Give again, word for word, each line below starting at the one that contains "Current Specials (98, 144)" and ending at the one that contains "CARLSON (65, 1711)".

# Supplied records
#####
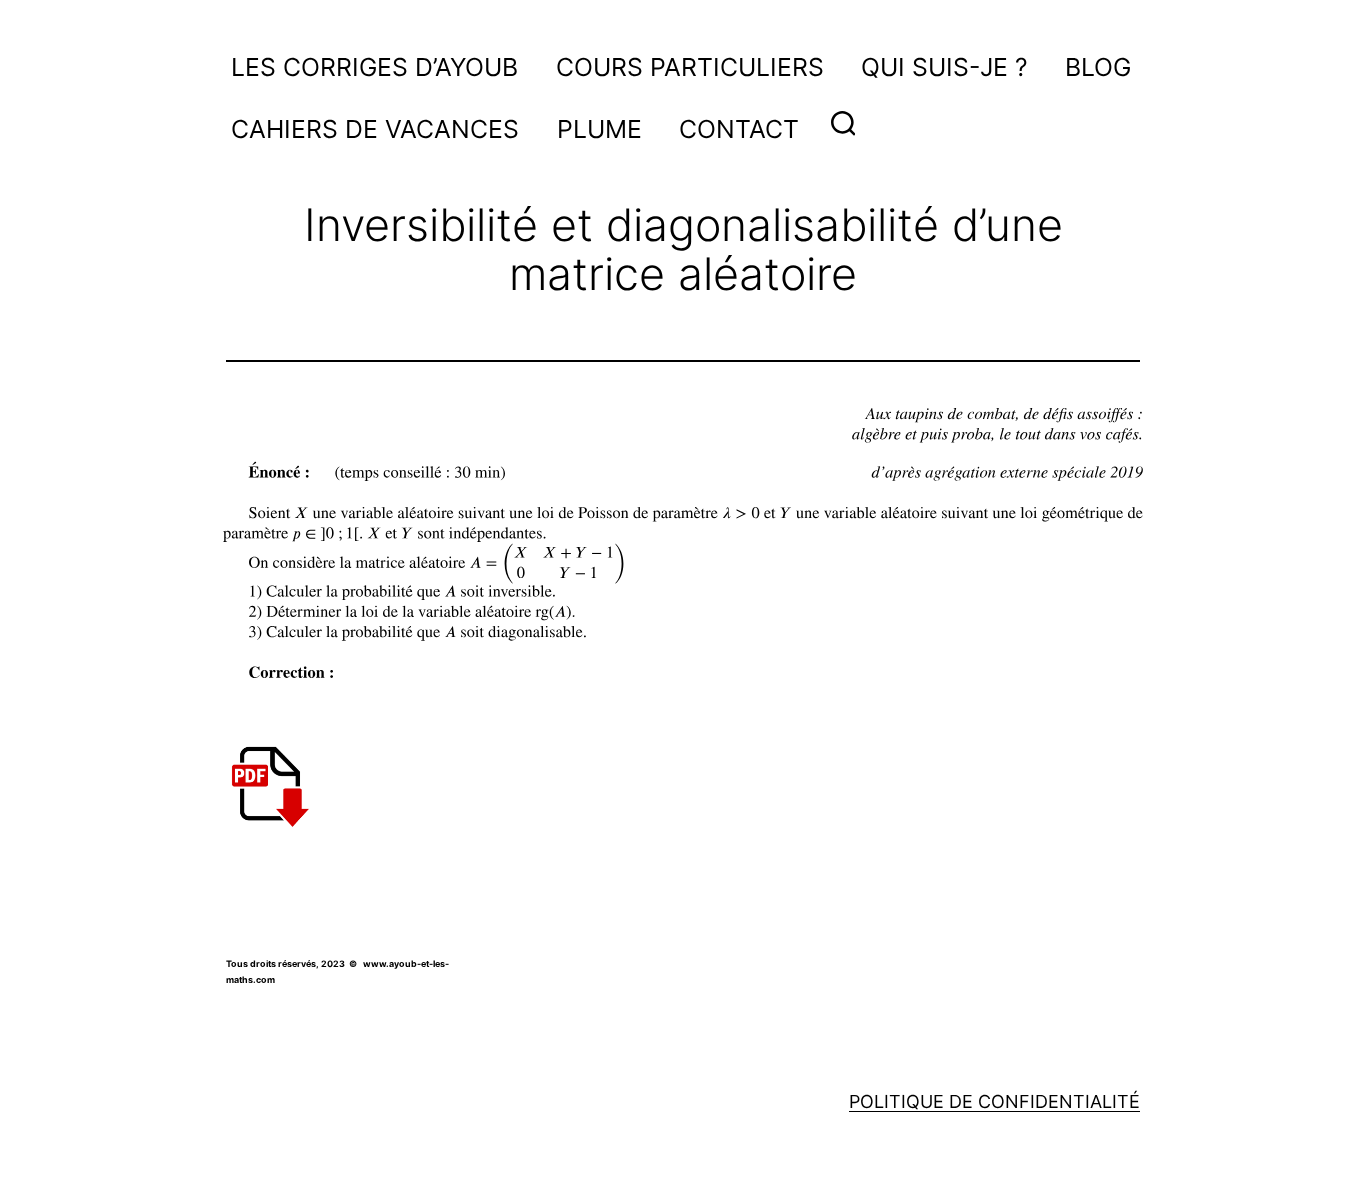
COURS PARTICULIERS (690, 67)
#####
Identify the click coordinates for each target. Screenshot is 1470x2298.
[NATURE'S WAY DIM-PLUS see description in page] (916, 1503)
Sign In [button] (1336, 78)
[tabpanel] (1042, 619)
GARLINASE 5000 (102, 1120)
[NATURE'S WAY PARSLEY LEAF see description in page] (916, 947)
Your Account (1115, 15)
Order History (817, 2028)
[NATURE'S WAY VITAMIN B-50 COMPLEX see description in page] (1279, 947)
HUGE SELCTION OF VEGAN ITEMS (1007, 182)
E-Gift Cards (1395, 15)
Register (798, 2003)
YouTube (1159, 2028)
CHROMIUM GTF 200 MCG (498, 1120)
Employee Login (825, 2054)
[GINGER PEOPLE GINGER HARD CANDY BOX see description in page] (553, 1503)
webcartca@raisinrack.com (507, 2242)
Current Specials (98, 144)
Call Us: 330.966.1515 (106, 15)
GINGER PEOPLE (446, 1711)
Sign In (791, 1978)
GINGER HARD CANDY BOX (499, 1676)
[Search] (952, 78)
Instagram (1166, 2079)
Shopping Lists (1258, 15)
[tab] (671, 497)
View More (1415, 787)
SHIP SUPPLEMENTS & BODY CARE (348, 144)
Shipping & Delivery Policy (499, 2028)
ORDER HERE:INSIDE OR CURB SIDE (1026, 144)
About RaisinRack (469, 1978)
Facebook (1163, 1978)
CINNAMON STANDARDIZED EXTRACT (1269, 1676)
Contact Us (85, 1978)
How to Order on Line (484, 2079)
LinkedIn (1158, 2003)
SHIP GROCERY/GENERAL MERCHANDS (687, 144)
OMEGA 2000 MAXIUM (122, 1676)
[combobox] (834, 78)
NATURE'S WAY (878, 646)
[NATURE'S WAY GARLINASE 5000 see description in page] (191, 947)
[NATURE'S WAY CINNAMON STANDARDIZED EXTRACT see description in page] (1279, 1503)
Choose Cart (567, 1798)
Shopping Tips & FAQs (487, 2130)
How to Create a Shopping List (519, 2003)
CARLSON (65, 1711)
#####
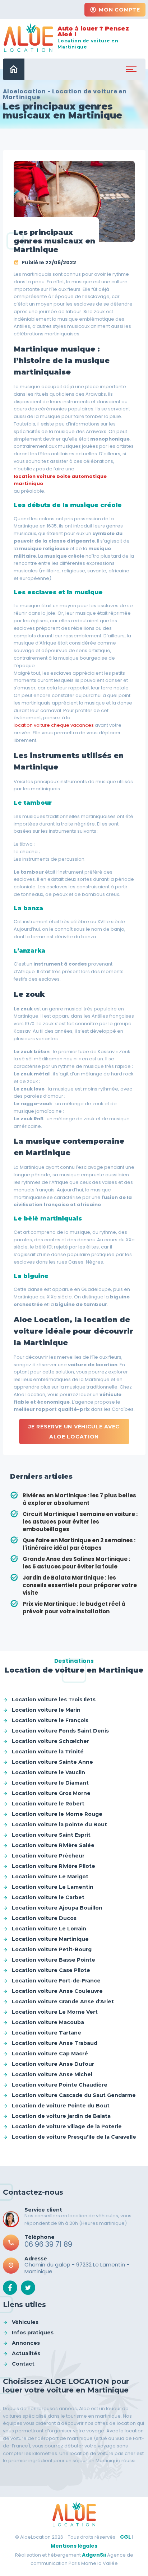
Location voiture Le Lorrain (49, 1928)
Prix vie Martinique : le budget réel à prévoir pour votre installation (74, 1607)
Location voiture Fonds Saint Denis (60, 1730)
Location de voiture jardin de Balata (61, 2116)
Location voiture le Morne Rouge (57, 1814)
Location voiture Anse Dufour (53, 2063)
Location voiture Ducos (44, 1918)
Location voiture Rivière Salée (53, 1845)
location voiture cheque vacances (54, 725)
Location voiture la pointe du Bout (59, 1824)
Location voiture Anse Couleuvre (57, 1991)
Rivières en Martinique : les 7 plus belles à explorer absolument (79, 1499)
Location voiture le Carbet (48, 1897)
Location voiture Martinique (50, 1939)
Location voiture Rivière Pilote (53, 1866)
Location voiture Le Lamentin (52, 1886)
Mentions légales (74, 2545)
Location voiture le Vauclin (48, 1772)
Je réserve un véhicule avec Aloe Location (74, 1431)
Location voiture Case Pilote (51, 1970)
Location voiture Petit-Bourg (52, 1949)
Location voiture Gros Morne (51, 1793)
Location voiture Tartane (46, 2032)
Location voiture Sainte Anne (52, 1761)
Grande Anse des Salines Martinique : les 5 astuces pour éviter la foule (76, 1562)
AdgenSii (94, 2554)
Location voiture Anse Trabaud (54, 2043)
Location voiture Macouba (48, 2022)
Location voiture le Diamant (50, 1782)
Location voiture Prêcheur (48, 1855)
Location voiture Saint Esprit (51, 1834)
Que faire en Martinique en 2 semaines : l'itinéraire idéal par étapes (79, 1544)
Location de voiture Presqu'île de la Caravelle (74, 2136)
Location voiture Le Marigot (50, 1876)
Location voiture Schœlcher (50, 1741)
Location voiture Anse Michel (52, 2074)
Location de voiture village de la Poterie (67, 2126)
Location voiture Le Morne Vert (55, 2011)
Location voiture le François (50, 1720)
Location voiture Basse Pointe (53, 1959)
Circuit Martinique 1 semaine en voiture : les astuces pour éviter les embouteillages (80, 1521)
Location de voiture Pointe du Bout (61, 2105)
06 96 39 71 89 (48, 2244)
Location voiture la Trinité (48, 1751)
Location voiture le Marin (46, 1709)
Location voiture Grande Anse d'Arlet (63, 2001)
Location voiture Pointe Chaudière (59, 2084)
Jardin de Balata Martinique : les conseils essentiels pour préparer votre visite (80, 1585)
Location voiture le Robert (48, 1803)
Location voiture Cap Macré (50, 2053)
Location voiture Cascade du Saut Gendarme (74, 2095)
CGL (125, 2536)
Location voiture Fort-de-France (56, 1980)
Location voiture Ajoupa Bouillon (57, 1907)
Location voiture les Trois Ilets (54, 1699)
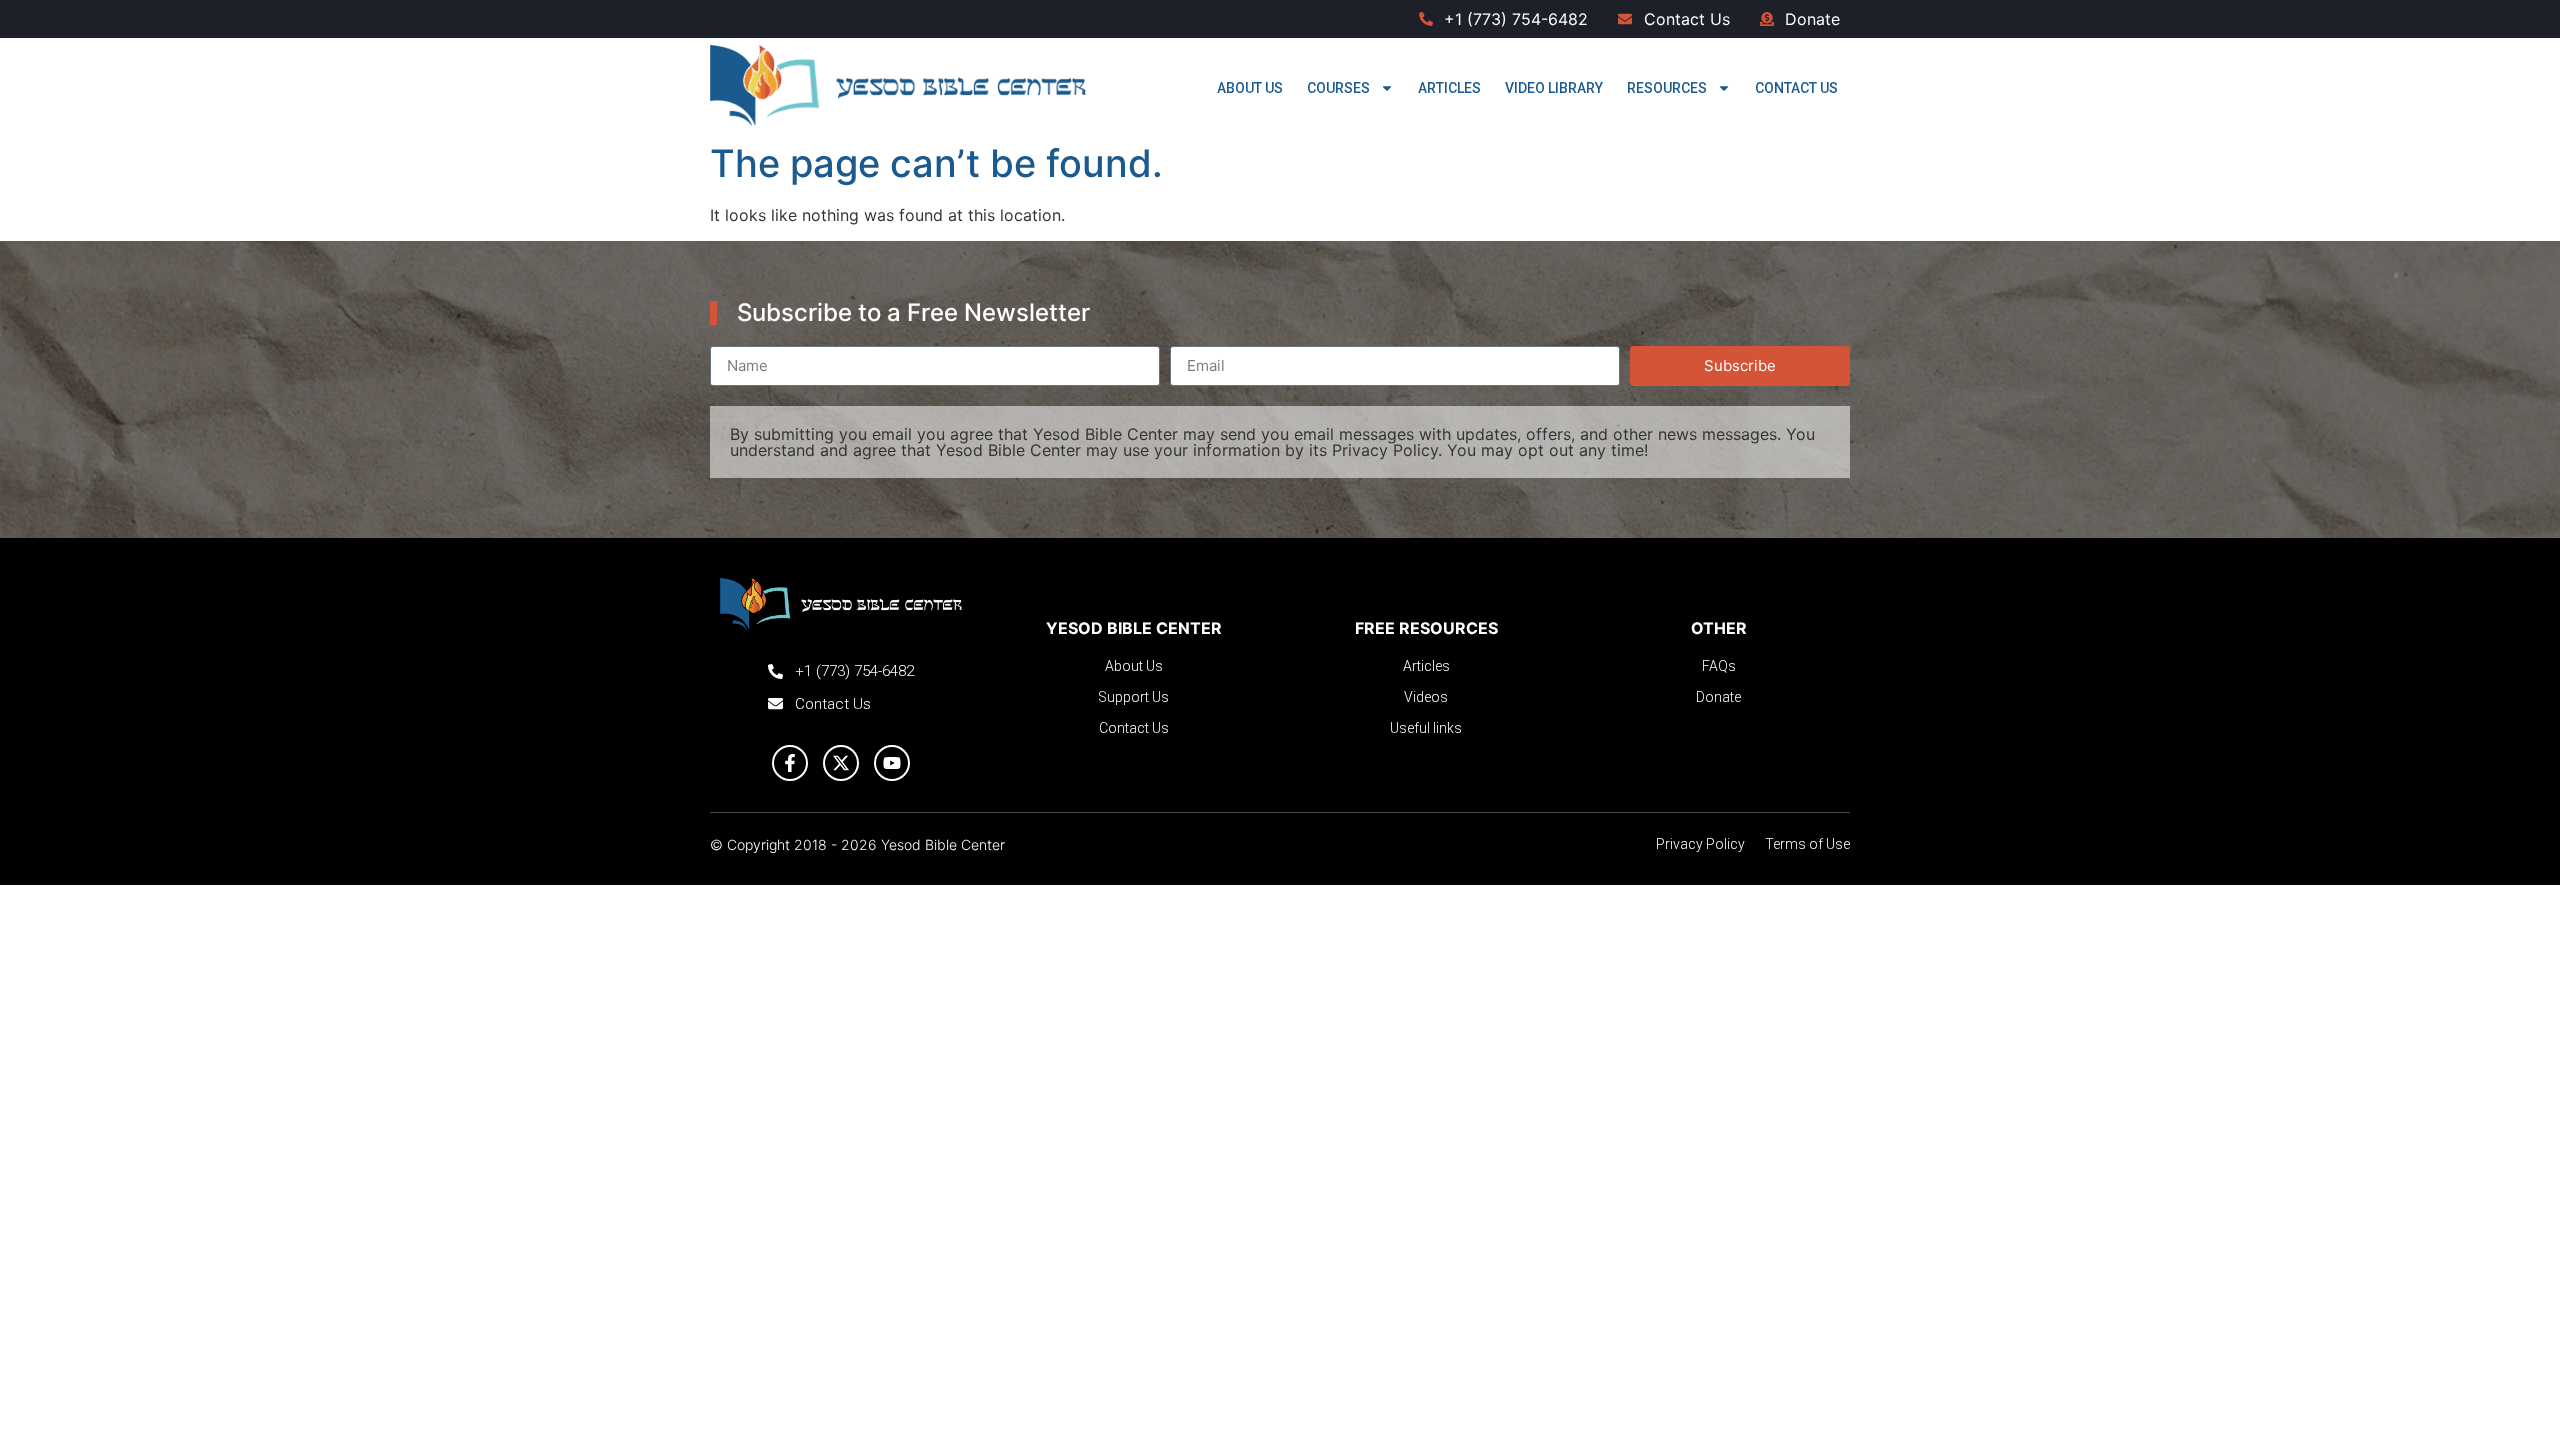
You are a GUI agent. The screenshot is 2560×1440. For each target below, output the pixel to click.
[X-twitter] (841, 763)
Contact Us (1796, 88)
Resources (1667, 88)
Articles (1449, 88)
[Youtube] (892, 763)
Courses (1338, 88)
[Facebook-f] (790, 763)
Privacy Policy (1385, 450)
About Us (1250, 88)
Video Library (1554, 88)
#####
# Solved exercise
Current Specials (98, 144)
Call Us: 330.966.1515 (106, 15)
GINGER PEOPLE (446, 1711)
Sign In (791, 1978)
GINGER HARD CANDY BOX (499, 1676)
[Search] (952, 78)
Instagram (1166, 2079)
Shopping Lists (1258, 15)
[tab] (671, 497)
View More (1415, 787)
SHIP SUPPLEMENTS & BODY CARE (348, 144)
Shipping & Delivery Policy (499, 2028)
ORDER HERE:INSIDE OR CURB SIDE (1026, 144)
About RaisinRack (469, 1978)
Facebook (1163, 1978)
CINNAMON STANDARDIZED EXTRACT (1269, 1676)
Contact Us (85, 1978)
How to Order on Line (484, 2079)
LinkedIn (1158, 2003)
SHIP GROCERY/GENERAL MERCHANDS (687, 144)
OMEGA 2000 MAXIUM (122, 1676)
[combobox] (834, 78)
NATURE'S WAY (878, 646)
[NATURE'S WAY GARLINASE 5000 see description in page] (191, 947)
[NATURE'S WAY CINNAMON STANDARDIZED EXTRACT see description in page] (1279, 1503)
Choose Cart (567, 1798)
Shopping Tips & FAQs (487, 2130)
How to Create a Shopping List (519, 2003)
CARLSON (65, 1711)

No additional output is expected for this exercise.